== Dataset excerpts

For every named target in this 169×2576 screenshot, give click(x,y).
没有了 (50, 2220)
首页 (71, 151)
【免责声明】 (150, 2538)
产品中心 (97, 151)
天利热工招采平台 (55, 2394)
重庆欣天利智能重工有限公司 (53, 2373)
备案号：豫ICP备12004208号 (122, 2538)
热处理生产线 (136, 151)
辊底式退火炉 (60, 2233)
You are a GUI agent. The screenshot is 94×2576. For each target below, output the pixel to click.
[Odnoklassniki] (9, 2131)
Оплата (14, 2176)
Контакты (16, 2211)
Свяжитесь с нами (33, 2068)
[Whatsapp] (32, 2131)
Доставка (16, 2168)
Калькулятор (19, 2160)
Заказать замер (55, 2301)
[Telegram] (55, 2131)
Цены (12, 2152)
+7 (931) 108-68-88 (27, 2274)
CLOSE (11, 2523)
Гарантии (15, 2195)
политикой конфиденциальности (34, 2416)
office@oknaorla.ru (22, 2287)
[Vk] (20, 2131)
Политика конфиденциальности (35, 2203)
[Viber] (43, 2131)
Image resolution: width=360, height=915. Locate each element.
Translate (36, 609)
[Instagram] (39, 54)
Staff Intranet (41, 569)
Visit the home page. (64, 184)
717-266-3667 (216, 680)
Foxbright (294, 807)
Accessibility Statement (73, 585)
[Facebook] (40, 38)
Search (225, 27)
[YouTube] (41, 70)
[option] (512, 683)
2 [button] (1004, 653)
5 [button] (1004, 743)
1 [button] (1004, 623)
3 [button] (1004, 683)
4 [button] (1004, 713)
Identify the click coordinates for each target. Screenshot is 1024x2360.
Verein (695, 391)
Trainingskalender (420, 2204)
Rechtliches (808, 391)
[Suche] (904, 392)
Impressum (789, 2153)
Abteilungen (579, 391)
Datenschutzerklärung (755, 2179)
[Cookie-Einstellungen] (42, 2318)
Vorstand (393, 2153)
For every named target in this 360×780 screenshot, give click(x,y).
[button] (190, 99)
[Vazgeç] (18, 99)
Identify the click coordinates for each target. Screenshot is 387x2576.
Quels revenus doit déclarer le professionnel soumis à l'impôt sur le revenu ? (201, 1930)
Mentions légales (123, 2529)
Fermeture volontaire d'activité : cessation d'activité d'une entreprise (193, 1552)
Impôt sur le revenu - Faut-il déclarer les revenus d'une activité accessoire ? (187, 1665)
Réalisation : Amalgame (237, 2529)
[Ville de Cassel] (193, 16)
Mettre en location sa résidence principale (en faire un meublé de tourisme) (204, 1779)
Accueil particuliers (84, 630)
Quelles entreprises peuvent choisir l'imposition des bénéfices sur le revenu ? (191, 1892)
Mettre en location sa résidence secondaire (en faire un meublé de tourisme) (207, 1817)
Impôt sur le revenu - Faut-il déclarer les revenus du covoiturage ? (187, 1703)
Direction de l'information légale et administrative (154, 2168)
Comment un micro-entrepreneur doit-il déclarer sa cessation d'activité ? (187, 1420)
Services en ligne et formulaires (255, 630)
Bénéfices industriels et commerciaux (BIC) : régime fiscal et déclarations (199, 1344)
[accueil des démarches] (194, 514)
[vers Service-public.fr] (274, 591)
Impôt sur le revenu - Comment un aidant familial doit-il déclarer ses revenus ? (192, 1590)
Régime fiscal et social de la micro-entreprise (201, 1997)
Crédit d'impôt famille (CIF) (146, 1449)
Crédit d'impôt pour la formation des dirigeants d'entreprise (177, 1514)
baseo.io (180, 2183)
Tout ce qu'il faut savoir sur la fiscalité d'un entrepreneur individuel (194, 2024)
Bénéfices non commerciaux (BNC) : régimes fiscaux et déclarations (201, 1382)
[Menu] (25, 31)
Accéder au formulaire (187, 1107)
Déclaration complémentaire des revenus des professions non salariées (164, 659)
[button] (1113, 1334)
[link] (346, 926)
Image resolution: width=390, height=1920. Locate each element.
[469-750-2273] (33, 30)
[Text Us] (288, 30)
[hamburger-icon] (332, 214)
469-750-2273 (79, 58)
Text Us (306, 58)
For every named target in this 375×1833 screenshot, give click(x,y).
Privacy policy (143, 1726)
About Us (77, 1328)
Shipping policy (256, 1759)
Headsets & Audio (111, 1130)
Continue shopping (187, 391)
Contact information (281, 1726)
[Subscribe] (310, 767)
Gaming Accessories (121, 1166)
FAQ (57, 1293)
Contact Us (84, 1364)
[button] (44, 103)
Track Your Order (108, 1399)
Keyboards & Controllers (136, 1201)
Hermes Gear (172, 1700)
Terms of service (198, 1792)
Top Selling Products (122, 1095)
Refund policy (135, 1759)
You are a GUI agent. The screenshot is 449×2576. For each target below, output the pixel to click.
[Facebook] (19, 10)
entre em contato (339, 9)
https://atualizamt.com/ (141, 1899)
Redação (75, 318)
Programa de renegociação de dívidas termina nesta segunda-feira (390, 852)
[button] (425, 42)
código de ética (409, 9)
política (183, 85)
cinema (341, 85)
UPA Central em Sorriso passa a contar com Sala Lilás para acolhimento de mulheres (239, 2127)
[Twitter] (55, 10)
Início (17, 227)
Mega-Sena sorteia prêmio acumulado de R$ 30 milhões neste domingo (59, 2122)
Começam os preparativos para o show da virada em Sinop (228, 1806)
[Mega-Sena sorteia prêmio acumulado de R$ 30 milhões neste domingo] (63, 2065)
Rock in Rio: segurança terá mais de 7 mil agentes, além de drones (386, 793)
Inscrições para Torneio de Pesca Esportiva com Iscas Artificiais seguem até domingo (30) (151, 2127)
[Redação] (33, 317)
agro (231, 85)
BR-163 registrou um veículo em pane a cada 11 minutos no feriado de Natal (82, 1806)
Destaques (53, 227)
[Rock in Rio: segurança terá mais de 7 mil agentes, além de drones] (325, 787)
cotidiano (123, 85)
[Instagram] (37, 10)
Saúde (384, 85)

====

◆ **Exercise aim**
Output only the lines running from the line with "Contact information (281, 1726)" through the final line of the data, inclusive.

◆ **Task output**
Contact information (281, 1726)
[Subscribe] (310, 767)
Gaming Accessories (121, 1166)
FAQ (57, 1293)
Contact Us (84, 1364)
[button] (44, 103)
Track Your Order (108, 1399)
Keyboards & Controllers (136, 1201)
Hermes Gear (172, 1700)
Terms of service (198, 1792)
Top Selling Products (122, 1095)
Refund policy (135, 1759)
You are a GUI agent. The screenshot is 449×2576. For each target below, output the pixel to click.
[Facebook] (19, 10)
entre em contato (339, 9)
https://atualizamt.com/ (141, 1899)
Redação (75, 318)
Programa de renegociação de dívidas termina nesta segunda-feira (390, 852)
[button] (425, 42)
código de ética (409, 9)
política (183, 85)
cinema (341, 85)
UPA Central em Sorriso passa a contar com Sala Lilás para acolhimento de mulheres (239, 2127)
[Twitter] (55, 10)
Início (17, 227)
Mega-Sena sorteia prêmio acumulado de R$ 30 milhões neste domingo (59, 2122)
Começam os preparativos para o show da virada em Sinop (228, 1806)
[Mega-Sena sorteia prêmio acumulado de R$ 30 milhões neste domingo] (63, 2065)
Rock in Rio: segurança terá mais de 7 mil agentes, além de drones (386, 793)
Inscrições para Torneio de Pesca Esportiva com Iscas Artificiais seguem até domingo (30) (151, 2127)
[Redação] (33, 317)
agro (231, 85)
BR-163 registrou um veículo em pane a cada 11 minutos no feriado de Natal (82, 1806)
Destaques (53, 227)
[Rock in Rio: segurança terá mais de 7 mil agentes, além de drones] (325, 787)
cotidiano (123, 85)
[Instagram] (37, 10)
Saúde (384, 85)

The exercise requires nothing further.